[What the task requires]
Transcribe, starting at the line with "A propos du site (203, 2571)" and ending at the line with "boutique (787, 71)", every line of the material below exactly, but leave out the pictures and anything outside that span.

**** Exercise input ****

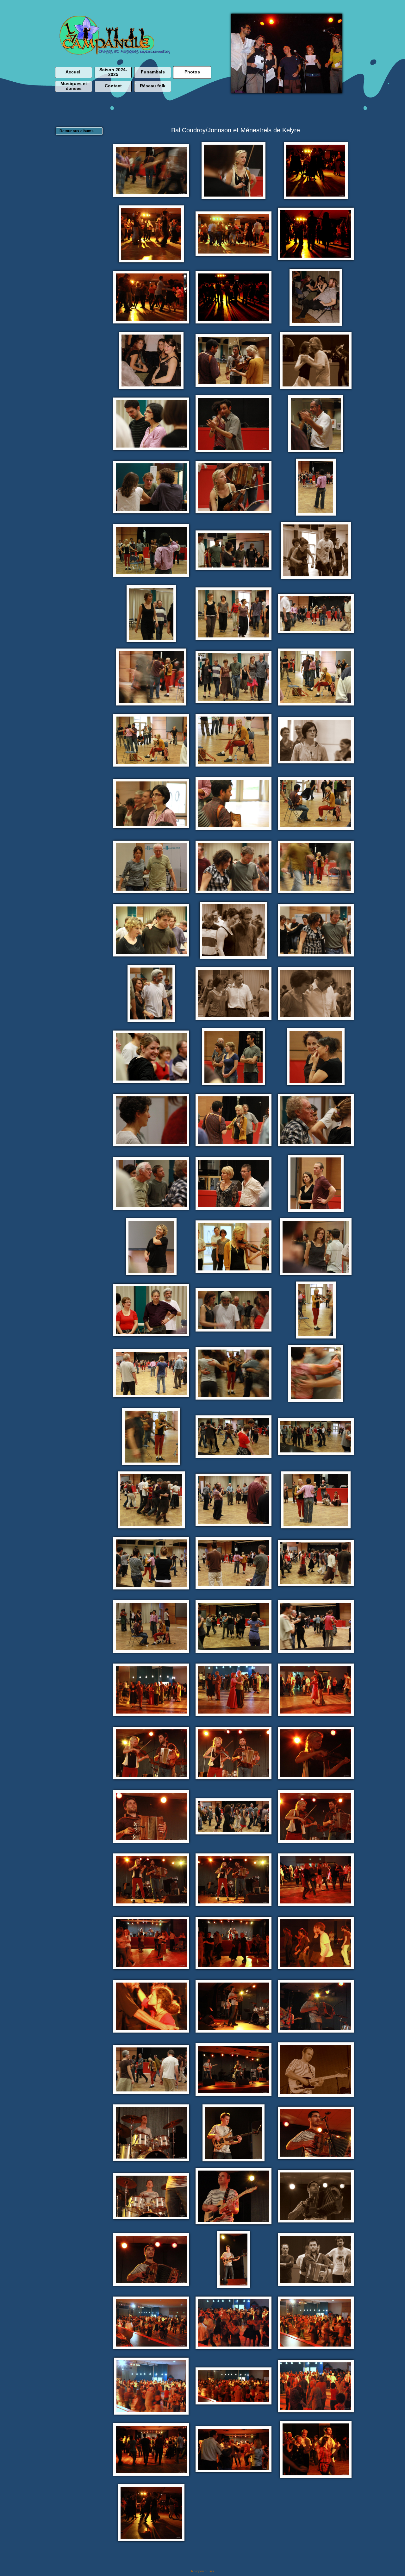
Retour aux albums (76, 131)
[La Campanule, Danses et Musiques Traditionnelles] (114, 53)
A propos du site (203, 2571)
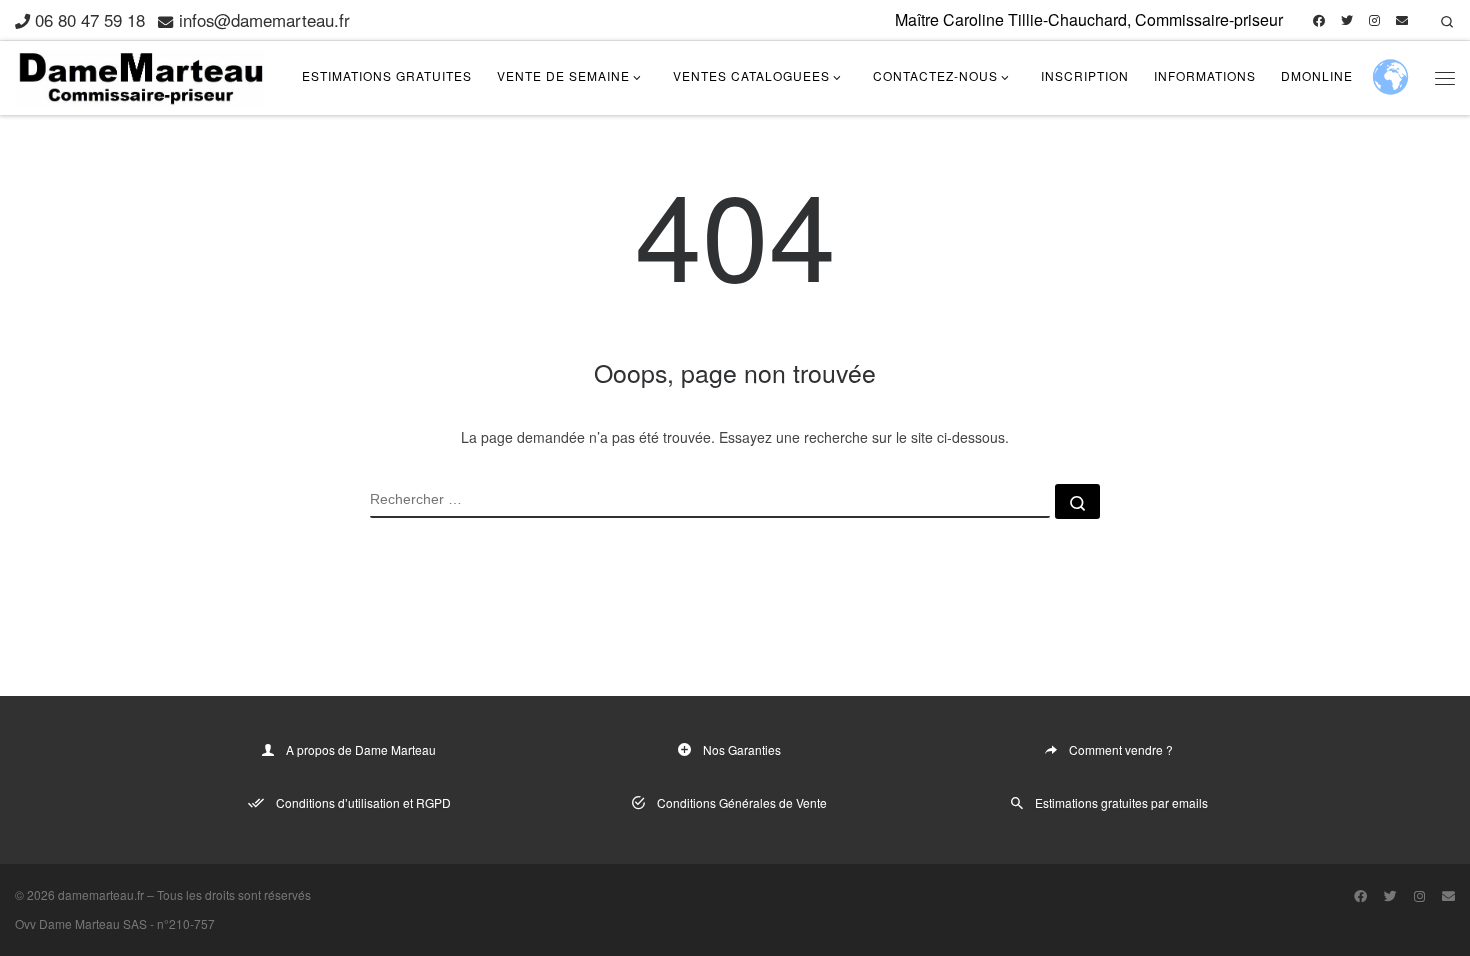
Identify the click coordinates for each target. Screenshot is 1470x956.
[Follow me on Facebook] (1319, 20)
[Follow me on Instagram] (1374, 20)
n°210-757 (186, 923)
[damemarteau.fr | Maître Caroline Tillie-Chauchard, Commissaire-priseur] (140, 73)
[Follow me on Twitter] (1347, 20)
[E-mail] (1402, 20)
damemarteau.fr (101, 894)
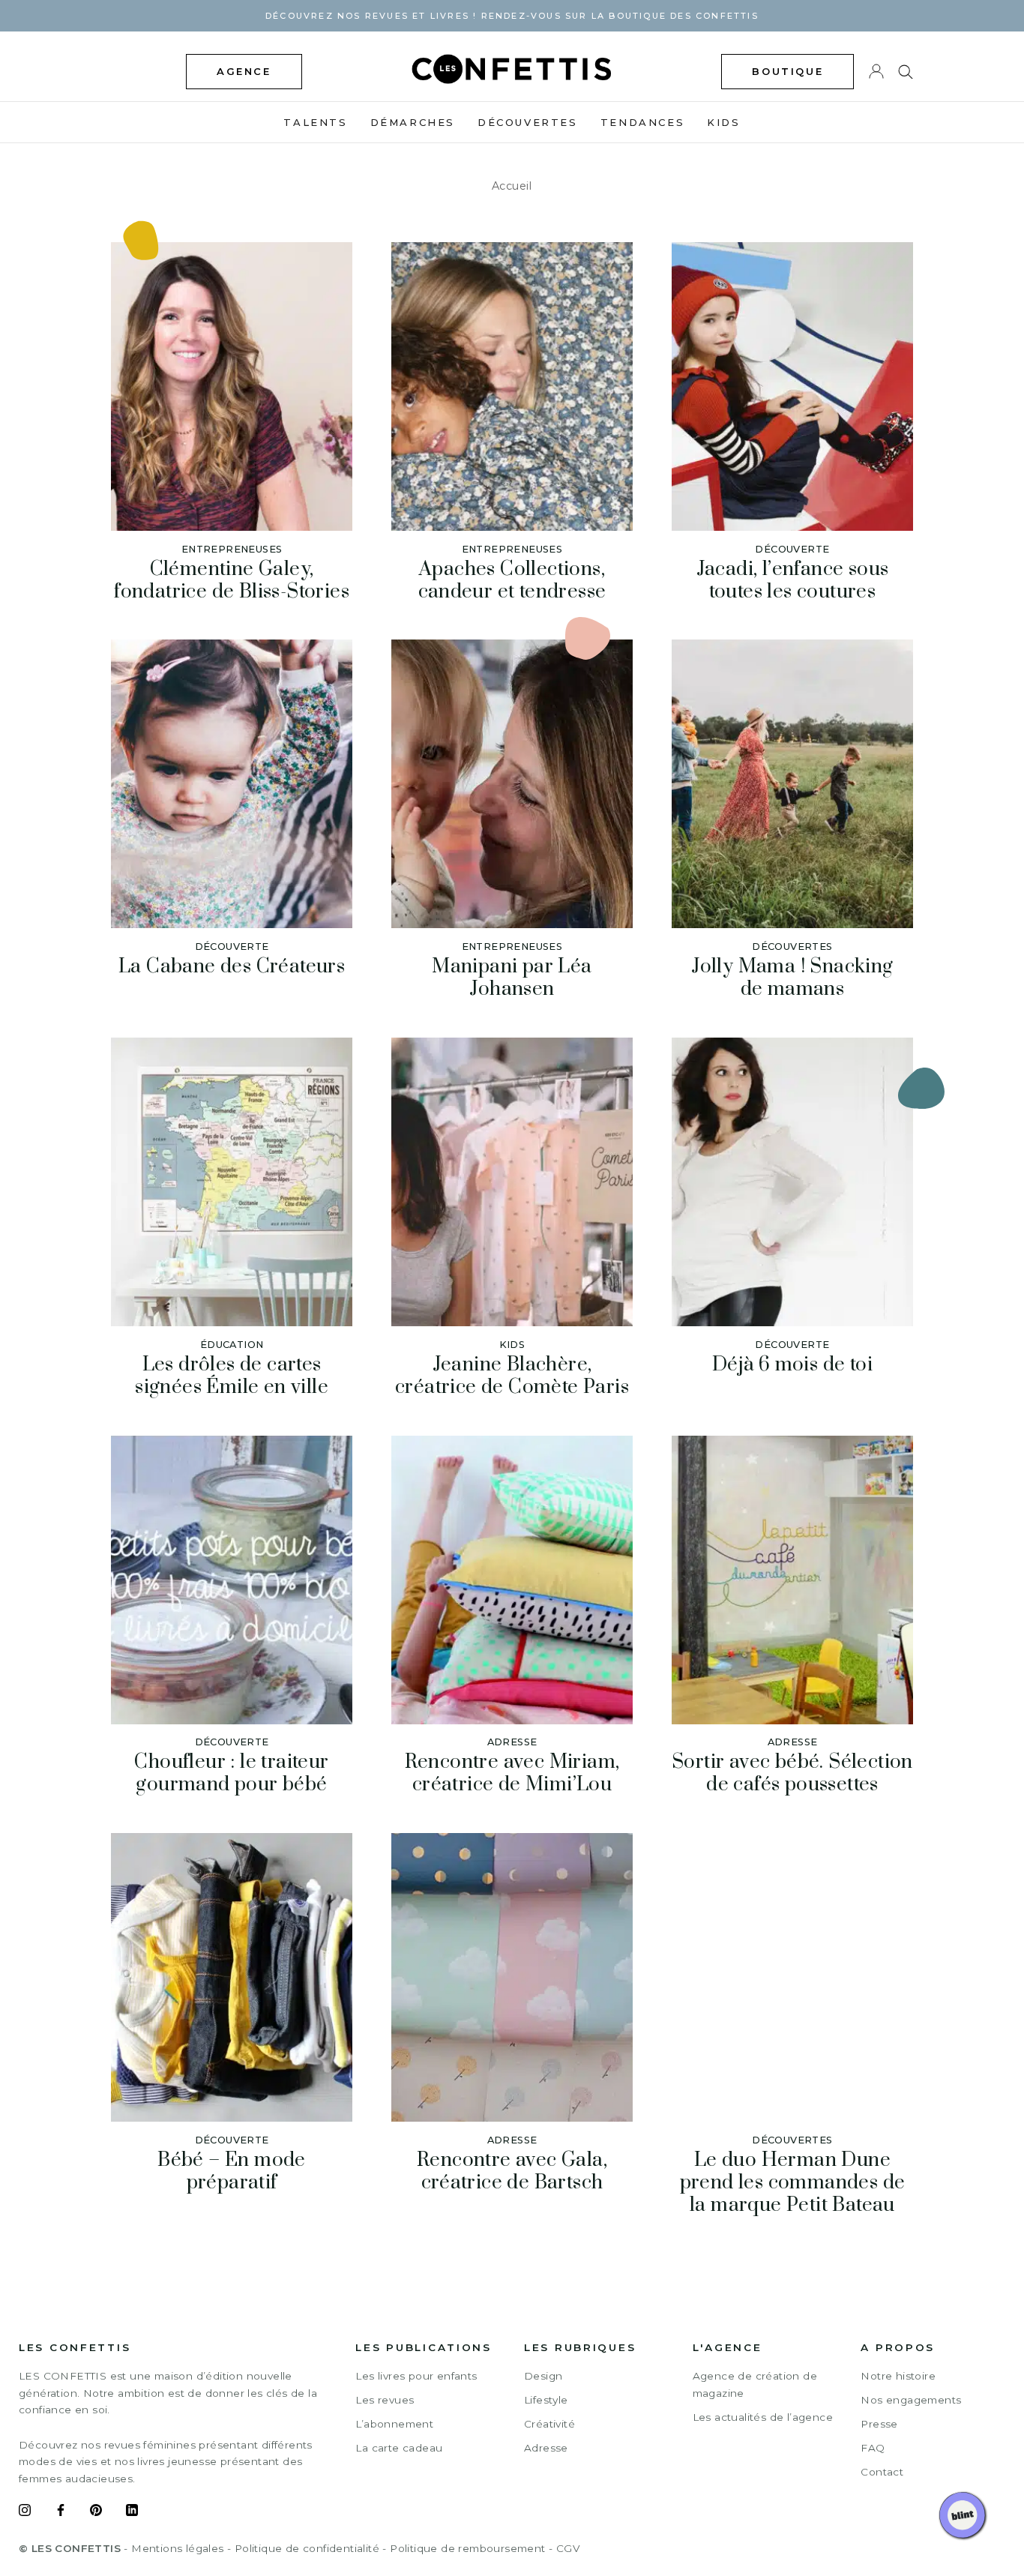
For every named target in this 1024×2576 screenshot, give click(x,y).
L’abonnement (394, 2424)
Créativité (549, 2424)
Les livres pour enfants (416, 2376)
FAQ (873, 2448)
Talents (315, 122)
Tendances (642, 122)
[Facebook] (61, 2512)
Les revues (384, 2400)
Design (543, 2376)
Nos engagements (911, 2400)
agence (244, 71)
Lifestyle (546, 2400)
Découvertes (528, 122)
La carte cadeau (398, 2448)
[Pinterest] (96, 2512)
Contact (882, 2472)
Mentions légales (177, 2548)
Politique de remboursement (467, 2548)
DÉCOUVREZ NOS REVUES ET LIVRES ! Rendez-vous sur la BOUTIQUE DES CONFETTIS (512, 15)
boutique (787, 71)
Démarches (412, 122)
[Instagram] (25, 2512)
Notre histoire (898, 2376)
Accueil (512, 186)
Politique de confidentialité (307, 2548)
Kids (723, 122)
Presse (879, 2424)
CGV (567, 2548)
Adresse (546, 2448)
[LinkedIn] (132, 2512)
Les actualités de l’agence (763, 2417)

****

[Written response]
A propos du site (203, 2571)
Identify the click coordinates for each target. Screenshot is 1470x956.
[Follow me on Facebook] (1319, 20)
[Follow me on Instagram] (1374, 20)
n°210-757 (186, 923)
[damemarteau.fr | Maître Caroline Tillie-Chauchard, Commissaire-priseur] (140, 73)
[Follow me on Twitter] (1347, 20)
[E-mail] (1402, 20)
damemarteau.fr (101, 894)
For every named target in this 1024×2576 screenshot, give click(x,y).
L’abonnement (394, 2424)
Créativité (549, 2424)
Les livres pour enfants (416, 2376)
FAQ (873, 2448)
Talents (315, 122)
Tendances (642, 122)
[Facebook] (61, 2512)
Les revues (384, 2400)
Design (543, 2376)
Nos engagements (911, 2400)
agence (244, 71)
Lifestyle (546, 2400)
Découvertes (528, 122)
La carte cadeau (398, 2448)
[Pinterest] (96, 2512)
Contact (882, 2472)
Mentions légales (177, 2548)
Politique de remboursement (467, 2548)
DÉCOUVREZ NOS REVUES ET LIVRES ! Rendez-vous sur la BOUTIQUE DES CONFETTIS (512, 15)
boutique (787, 71)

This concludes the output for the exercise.